CORALVILLE, Iowa (CBS 2/ FOX 28) — The InsideOut Re-entry program hosted its inaugural parolee simulation on Wednesday at the Kirkwood Regional Center.
Over 50 volunteers participated in the simulation. City officials, business owners, landlords and residents role-played what it would be like to live a month in the life of someone recently released from incarceration.
"Essentially, it was a frustrating process," said Councilmember Jim Sayre.
In the simulation, Sayre said he couldn't believe one moment he was waiting in line to get an ID, to living in a halfway house after not paying rent, and finally ending up back in jail for not having the resources he needed to make frequent visits to the courthouse for his parole.
"You realize one minor step backward can really affect an entire outcome," he said.
He thinks parolees might need a little extra help, to make the transition successful, especially because everything from getting an ID to getting a job takes more of a process to go through than the average resident without a conviction.
"I think we need to be focusing on what are those processes we make people go through," he said.
It is the same process some of InsideOut's members went through and continue to go through every day.
"It's just really stressful. A lot of people get bad anxiety.

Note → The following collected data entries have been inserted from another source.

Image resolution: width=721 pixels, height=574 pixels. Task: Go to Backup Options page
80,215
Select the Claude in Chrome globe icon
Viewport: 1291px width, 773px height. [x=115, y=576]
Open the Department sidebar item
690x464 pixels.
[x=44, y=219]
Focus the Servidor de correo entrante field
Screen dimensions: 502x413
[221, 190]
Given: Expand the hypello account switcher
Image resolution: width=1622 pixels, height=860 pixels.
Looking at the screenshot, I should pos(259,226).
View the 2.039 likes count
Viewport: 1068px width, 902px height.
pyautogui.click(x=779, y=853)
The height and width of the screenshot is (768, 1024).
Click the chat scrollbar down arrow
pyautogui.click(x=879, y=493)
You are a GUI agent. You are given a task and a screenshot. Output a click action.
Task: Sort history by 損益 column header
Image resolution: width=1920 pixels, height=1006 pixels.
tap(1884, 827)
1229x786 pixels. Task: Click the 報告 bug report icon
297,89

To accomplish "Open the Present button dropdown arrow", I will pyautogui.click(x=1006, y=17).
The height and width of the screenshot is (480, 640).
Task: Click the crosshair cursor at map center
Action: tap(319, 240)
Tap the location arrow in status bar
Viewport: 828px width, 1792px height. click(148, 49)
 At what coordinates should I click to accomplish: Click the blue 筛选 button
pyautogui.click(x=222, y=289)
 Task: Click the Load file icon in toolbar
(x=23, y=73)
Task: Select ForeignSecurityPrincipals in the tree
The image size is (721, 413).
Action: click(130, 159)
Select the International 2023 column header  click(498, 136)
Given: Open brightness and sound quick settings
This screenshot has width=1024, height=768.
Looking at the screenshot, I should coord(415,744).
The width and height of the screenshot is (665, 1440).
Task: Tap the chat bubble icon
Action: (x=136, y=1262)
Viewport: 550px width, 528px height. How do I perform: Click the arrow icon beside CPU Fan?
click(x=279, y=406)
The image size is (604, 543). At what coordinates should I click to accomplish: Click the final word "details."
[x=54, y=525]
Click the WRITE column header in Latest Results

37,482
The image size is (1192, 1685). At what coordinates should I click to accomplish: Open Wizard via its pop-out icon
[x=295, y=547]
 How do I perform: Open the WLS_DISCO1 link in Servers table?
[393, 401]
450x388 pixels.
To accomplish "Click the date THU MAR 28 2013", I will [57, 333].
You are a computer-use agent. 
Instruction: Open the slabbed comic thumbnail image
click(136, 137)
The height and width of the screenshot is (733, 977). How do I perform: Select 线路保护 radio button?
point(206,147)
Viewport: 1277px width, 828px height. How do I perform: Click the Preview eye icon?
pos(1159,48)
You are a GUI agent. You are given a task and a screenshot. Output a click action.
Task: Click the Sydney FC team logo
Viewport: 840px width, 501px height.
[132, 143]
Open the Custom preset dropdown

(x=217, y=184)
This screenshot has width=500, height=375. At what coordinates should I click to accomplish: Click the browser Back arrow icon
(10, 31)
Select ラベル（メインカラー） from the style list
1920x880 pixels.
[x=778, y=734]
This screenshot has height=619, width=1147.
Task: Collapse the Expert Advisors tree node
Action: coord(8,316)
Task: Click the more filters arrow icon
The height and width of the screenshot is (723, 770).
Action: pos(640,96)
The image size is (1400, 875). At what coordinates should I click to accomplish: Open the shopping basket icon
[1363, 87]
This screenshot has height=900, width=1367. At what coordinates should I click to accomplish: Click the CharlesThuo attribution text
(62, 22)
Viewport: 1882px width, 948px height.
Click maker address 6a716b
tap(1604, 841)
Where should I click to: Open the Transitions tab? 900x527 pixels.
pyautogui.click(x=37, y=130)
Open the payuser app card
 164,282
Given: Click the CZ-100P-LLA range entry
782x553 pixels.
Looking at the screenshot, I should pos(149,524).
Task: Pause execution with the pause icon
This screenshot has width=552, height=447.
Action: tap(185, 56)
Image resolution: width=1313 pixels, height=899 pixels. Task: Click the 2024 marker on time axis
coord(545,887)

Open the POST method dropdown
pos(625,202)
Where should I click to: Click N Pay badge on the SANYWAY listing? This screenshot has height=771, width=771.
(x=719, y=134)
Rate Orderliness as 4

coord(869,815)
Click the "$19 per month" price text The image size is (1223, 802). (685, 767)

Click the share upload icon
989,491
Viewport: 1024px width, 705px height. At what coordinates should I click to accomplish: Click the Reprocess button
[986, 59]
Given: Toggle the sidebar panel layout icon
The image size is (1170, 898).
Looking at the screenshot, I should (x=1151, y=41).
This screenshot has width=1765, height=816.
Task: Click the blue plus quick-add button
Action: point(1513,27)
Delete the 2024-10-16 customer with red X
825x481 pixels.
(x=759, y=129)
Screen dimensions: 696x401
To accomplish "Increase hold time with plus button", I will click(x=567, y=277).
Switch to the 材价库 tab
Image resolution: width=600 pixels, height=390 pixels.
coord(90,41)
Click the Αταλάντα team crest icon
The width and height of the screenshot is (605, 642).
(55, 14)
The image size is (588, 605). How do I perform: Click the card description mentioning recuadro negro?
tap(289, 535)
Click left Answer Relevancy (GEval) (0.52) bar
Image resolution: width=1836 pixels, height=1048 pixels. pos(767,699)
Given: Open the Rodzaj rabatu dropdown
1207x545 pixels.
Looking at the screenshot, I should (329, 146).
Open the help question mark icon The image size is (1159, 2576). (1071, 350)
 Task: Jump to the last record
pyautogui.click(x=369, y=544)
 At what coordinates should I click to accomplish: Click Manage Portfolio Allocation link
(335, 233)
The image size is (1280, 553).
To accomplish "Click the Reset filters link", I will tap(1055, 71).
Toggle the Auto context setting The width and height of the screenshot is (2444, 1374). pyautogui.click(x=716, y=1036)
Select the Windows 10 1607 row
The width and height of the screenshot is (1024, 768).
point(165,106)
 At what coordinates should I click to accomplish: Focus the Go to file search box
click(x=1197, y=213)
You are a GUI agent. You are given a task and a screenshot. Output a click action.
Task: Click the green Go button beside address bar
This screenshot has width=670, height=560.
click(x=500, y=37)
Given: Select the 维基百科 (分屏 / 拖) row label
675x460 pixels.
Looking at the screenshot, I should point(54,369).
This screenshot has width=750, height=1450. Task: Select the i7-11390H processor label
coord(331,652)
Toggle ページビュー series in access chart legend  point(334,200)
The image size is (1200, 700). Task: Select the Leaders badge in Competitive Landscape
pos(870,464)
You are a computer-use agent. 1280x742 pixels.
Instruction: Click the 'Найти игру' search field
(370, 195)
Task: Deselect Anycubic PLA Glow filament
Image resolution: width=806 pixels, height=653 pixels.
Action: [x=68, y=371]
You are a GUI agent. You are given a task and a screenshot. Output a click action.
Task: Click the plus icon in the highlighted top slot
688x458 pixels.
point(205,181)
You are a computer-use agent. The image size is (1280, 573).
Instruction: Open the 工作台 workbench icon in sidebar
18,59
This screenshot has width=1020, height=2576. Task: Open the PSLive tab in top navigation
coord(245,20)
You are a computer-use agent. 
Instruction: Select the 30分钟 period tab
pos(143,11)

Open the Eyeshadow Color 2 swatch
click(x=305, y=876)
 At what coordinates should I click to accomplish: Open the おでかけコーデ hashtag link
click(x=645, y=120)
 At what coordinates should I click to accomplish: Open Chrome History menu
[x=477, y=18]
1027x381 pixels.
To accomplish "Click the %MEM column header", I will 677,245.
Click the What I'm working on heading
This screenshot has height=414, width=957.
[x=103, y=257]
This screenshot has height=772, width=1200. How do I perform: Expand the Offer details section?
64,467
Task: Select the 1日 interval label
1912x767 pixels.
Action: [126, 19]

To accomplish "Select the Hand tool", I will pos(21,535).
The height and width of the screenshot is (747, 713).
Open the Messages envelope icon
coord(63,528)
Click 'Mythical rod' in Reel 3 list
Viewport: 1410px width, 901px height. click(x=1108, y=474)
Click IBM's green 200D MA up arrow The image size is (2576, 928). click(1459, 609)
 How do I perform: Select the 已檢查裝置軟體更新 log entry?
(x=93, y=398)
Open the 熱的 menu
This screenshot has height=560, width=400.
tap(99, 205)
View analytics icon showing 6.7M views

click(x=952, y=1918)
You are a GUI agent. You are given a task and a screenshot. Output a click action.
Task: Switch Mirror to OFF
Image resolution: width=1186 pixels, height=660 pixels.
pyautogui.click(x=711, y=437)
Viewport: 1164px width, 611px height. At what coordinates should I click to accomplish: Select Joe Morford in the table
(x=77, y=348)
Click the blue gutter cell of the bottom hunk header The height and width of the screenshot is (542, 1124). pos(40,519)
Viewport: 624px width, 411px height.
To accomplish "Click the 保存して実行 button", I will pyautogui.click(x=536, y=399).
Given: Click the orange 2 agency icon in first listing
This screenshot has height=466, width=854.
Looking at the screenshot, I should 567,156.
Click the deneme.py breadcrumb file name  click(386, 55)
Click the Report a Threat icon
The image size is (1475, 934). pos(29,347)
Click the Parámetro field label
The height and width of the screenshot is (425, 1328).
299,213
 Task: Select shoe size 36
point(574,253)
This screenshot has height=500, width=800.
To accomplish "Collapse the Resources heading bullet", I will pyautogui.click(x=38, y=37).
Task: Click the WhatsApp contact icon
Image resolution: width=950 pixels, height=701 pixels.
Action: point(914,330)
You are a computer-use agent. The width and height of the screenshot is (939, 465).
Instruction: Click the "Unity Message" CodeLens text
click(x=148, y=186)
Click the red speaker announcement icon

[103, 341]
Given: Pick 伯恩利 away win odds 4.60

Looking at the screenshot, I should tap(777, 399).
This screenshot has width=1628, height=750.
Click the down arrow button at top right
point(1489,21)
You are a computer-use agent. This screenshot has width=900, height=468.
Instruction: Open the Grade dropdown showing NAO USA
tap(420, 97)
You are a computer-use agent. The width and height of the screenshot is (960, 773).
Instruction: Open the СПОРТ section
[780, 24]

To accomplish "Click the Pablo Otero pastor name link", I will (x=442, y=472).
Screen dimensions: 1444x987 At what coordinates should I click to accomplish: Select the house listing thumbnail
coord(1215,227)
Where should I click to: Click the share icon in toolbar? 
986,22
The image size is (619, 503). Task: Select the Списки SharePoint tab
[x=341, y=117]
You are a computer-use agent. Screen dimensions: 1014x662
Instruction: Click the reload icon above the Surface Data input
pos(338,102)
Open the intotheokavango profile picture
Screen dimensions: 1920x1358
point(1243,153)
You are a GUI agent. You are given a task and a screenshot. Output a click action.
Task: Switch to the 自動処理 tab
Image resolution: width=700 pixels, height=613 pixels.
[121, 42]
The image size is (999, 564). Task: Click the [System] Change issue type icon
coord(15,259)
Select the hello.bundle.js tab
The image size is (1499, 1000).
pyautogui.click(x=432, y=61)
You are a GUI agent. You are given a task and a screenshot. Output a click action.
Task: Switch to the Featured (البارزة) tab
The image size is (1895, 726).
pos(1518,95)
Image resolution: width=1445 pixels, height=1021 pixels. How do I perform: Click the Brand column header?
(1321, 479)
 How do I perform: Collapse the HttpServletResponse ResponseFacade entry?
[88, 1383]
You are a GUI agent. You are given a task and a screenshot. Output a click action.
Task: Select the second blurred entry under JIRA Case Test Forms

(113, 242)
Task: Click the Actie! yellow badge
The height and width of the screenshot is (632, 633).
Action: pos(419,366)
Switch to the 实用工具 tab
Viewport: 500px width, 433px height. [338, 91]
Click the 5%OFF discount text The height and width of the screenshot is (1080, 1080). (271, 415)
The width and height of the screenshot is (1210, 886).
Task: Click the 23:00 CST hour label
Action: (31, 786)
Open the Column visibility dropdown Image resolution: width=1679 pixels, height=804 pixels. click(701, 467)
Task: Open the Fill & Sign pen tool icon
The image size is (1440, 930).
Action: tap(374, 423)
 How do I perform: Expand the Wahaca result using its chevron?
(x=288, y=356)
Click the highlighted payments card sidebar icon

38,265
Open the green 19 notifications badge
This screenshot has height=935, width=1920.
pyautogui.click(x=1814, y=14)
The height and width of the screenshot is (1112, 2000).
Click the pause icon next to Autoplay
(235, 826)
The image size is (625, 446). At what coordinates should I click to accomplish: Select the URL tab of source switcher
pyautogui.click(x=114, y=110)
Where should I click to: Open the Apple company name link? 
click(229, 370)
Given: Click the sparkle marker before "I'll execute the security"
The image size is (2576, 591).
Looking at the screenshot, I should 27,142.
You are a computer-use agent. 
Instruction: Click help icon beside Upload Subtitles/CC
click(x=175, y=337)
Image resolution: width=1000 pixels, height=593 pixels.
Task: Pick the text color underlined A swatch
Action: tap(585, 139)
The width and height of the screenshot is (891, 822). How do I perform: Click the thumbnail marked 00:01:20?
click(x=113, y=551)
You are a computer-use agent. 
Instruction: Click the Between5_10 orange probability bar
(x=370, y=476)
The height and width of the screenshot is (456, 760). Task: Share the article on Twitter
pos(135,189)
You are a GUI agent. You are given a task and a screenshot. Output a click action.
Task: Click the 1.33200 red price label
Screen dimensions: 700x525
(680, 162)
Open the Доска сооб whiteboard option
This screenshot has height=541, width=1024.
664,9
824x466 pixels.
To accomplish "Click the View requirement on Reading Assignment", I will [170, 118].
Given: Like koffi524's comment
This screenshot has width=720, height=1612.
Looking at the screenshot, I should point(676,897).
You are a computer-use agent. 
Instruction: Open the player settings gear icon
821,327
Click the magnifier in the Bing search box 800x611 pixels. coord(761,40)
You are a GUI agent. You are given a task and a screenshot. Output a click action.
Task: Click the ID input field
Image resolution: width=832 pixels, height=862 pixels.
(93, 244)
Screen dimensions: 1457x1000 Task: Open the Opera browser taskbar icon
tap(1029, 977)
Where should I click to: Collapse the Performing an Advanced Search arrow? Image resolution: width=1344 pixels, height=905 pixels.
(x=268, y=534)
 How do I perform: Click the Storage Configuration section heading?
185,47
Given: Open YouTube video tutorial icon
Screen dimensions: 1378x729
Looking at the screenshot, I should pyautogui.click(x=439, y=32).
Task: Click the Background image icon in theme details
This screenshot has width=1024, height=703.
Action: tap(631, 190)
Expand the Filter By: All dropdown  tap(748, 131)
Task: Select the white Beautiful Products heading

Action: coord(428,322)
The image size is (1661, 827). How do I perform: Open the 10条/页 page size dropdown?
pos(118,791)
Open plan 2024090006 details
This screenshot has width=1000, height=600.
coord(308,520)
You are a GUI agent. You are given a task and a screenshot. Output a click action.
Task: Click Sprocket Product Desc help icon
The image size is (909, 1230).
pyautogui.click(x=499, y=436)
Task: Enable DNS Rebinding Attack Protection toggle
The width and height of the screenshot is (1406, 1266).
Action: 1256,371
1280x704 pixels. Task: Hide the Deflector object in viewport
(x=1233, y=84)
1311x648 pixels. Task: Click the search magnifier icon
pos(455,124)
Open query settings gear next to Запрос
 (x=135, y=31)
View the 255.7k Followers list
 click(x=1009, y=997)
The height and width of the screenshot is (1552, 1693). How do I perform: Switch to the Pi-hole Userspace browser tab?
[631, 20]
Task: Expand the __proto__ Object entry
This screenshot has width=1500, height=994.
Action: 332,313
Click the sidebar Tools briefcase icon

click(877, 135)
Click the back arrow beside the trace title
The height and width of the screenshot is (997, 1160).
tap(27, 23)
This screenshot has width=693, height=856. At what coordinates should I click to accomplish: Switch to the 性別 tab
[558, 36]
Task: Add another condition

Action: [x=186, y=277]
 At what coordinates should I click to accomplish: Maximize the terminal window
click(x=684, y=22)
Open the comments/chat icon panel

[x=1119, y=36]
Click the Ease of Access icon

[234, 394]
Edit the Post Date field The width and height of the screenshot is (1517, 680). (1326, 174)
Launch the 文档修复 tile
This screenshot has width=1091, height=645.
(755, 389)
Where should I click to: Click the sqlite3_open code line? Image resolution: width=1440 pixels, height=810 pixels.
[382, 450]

I did," said former parolee Letisha Molina.
6 years after serving her last drug arrest, Molina said she has finally created a new life in Iowa City.
"I wanted to get clean and sober and I did it, and I didn't want to go back to prison," she said. "You got to have patience, don't give up."
Molina's success did not come easy.
She, and others within the program, who have set goals for themselves before coming out of incarceration, are the exception to the overwhelming number of incarcerated people who face daily hurdles making money, paying rent and ultimately avoiding going back into the system.
InsideOut members hope more parolees can continue to become exceptions to the struggles of life after prison, and they believe by teaching those in the community about struggles of life after parolee is a good place to start.